Stricken als politischer Protest

von Gabi Schlag

Mittlerweile ist es ruhig geworden um Pussy Riot - hier und da noch ein Artikel über die Degeneration des russischen Rechtsstaates, der Kritiker zu langjährigen Haftstrafen verurteilt und zur Besserung ins Arbeitslager schickt (FAZ, 6.9.2012).Dabei sind die Aktionen von Pussy Riot ein Paradebeispiel für die politische Ambivalenz von Kunst.
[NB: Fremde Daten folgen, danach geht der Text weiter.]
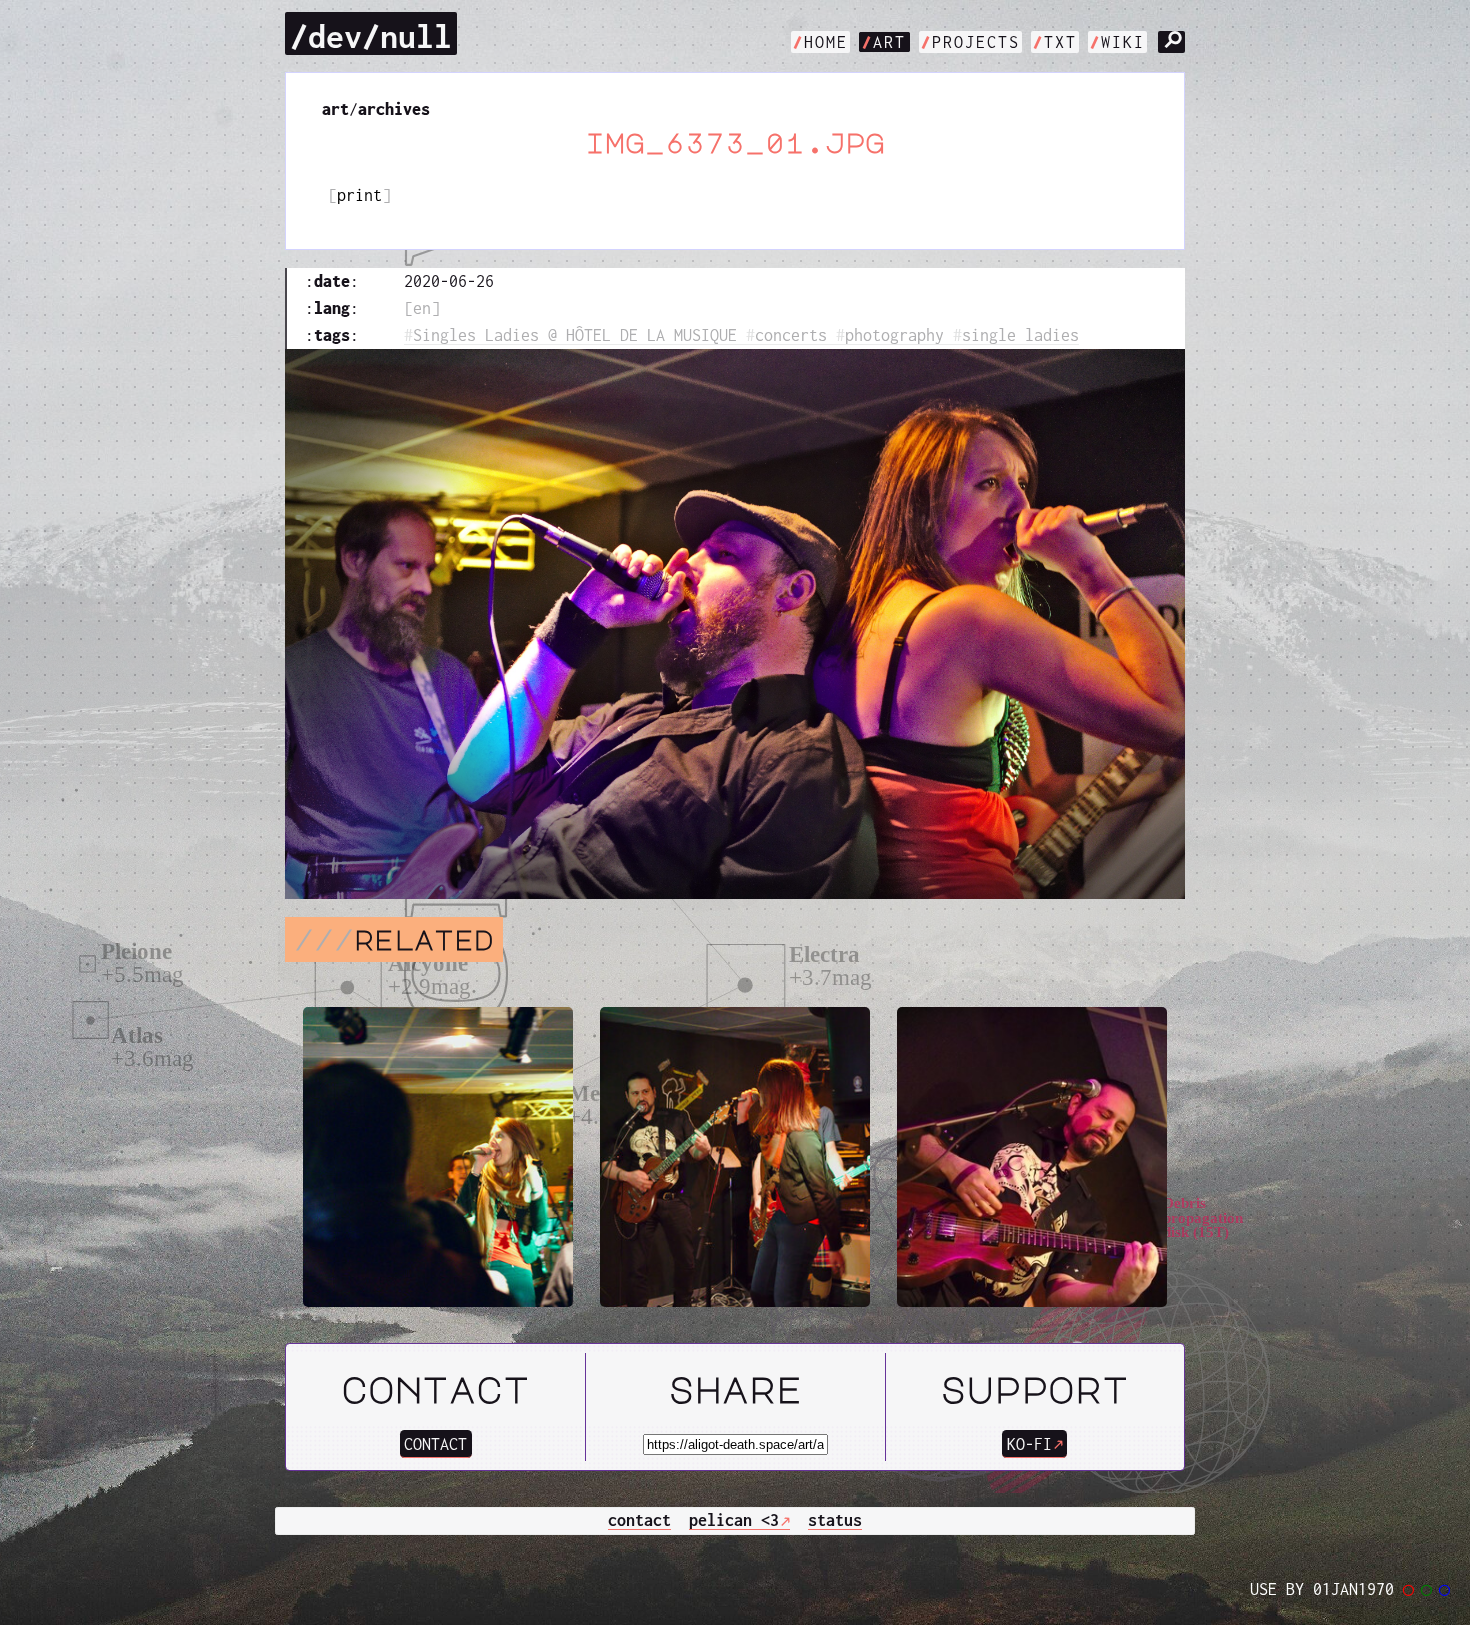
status (835, 1520)
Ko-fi (1029, 1443)
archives (394, 109)
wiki (1123, 42)
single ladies (1020, 335)
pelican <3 (734, 1520)
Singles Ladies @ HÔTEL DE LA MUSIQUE (575, 335)
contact (435, 1443)
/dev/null (371, 36)
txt (1060, 42)
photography (894, 335)
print (359, 195)
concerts (791, 335)
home (826, 42)
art (889, 42)
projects (976, 42)
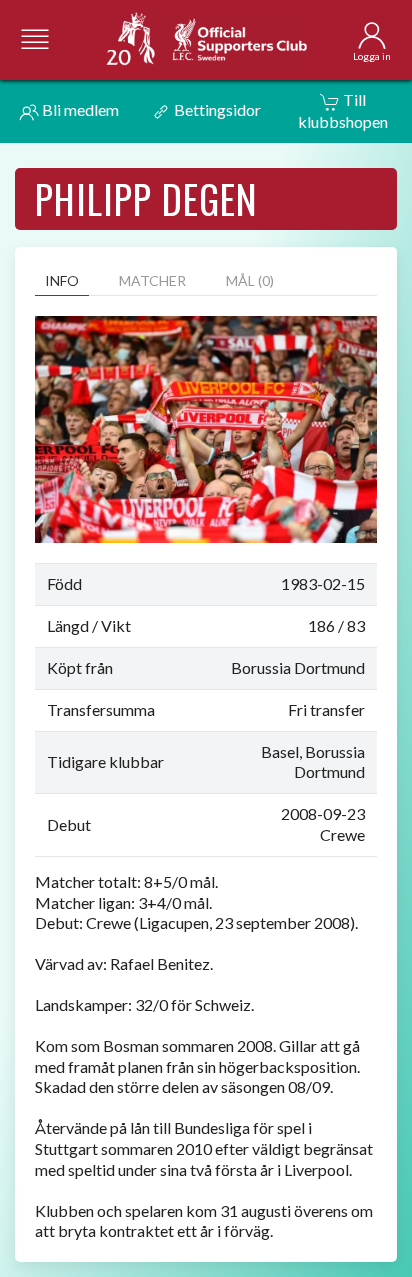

Sicherlich lässt sich darüber streiten, ob Aktionen wie "Suppenhuhn"  - eine Aktivistin der Gruppe Woina wandert in einem Supermarkt umher und stopft sich schließlich ein Suppenhuhn in ihre Vagina - mehr sind als pubertäres Rebellentum. Kunstschaffenden ging es jedoch immer wieder darum, zu provozieren und die Grenzen des (vermeintlich) guten Geschmacks zu überschreiten. Renommierte Künstler wie Jef Koons, Damien Hurst oder Christoph Schlingensief sind hierfür nur die prominentesten Beispiele. Koons fotografierte sich einst in Sex-Posen mit der italienischen Pornodarstellerin und Politikerin Cicciolina - die Fotos verursachten, wie zu erwarten, ein enormes Medienecho ("Made in Heaven").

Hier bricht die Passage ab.